To be fair to Martha, she seemed to be targeting actress and self-appointed lifestyle guru Gwyneth Paltrow during the interview in question. But since Martha has enjoyed coverage by food and lifestyle bloggers for many years and addressed BlogHer 2012 with warm praise about their status and accomplishments, many saw it as hypocritical, or at least ungracious.
It’s true that many bloggers aren’t and don’t want to be journalists, because their special sauce might be a bold, openly biased opinion or a quirky personality that comes through in their content. But blogging, particularly in the “parenting” category, has come a long way, and some of these ladies – and men – are extraordinarily prolific and creative. If you doubt the professionalism or expertise of a given blogger, as someone said recently, just try turning out ten pieces of quality content every day.
We recently hosted an event geared to “mom bloggers,” defined in PR parlance as family and homemaking blogs that feature commentary and discussions especially about daily home life, family, and parenting.
Sleepy’s, one of our consumer PR clients, expanded its mattress retail empire to the Chicago area.

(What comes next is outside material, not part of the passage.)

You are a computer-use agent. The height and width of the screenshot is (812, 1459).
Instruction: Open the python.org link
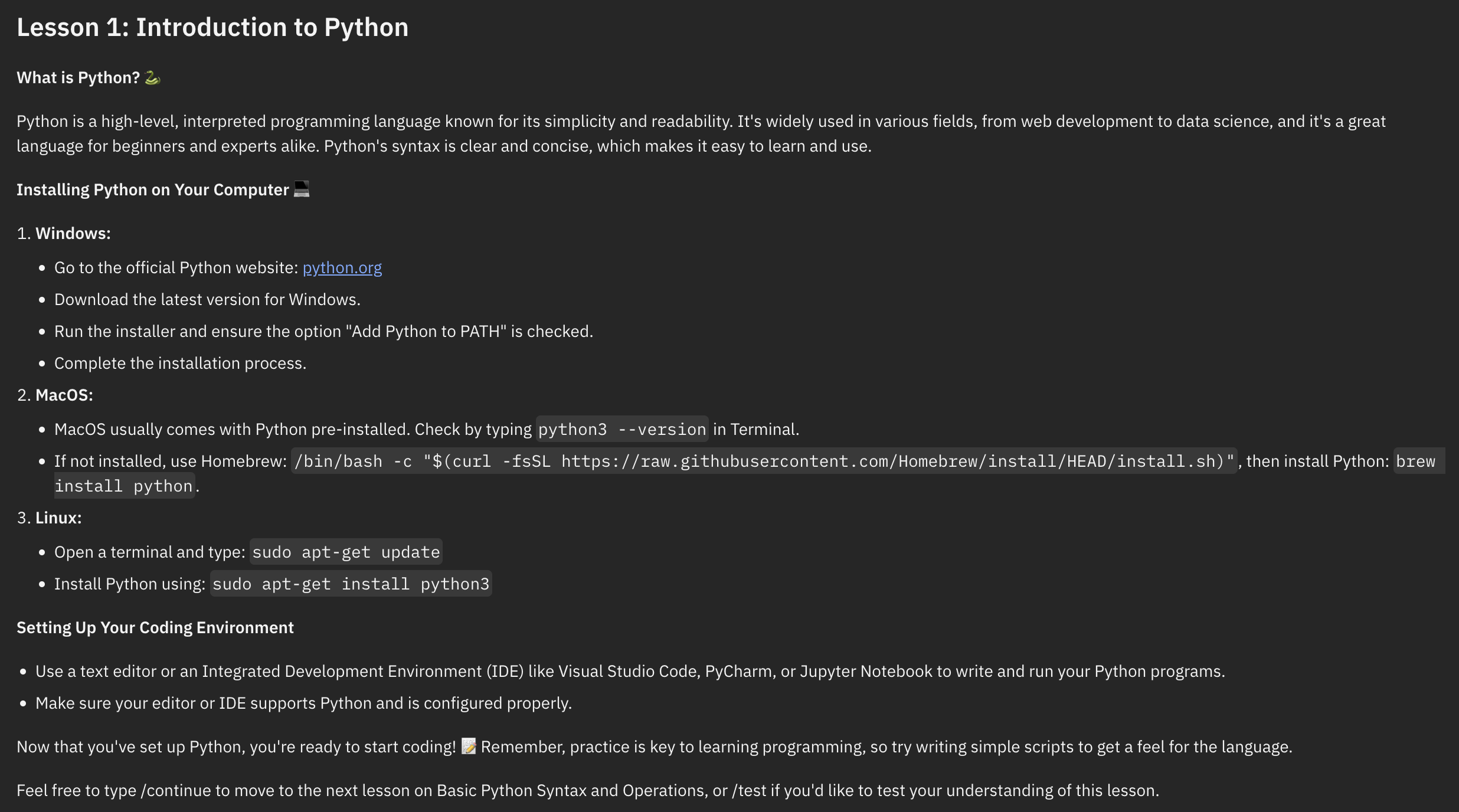point(342,268)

We wanted to welcome influential bloggers to one of their new suburban locations. The concept was to leverage the back-to-school timeframe and offer up an evening of education about proper sleep techniques for kids in order to create a buzz about the company in this new market. Our strategy is simple. If Sleepy’s is merely about mattresses, it’s selling a commodity. But if the brand is linked to healthy sleep, it’s offering something far more precious.
We researched Chicago-specific bloggers and started forming relationships, and we learned that some find the “mommy” term slightly demeaning, preferring to be known as “lifestyle” bloggers.
More importantly, blogger relations rests on mutual respect and the offer of a valuable experience that can be easily translated into relevant content for their readers. Here are our rules.
Get to know these people! Read their posts, know where they live and how many kids they have. But be personable and informal, address them by name and don’t sugarcoat the ask. If you want them to write about pillows and you’re sending some samples their way, spell it out.
Connect the dots. Lifestyle bloggers are often looking for a way to write about your client, so make the product or service relevant. Sleepy’s knows healthy sleep is top-of-mind with moms, both for their kids and their own sakes. Reaching media with branded content on a variety of sleep topics is a winning strategy for the retailer.
Give a little to get a lot. For those who couldn’t make it on their own steam, we offered transportation. It’s a small gesture, but it increased our ROI.
Personalize the offer. Maybe they’re lifestyle bloggers, but these writers are mostly moms! Keep that in mind when planning events. Reach out to them to ask if a cocktail event at 7pm on a school night works. Kid-friendly surroundings, food, and transportation are a good start. Extras like entertainment for kids will win points and support a great ROI for you and the client.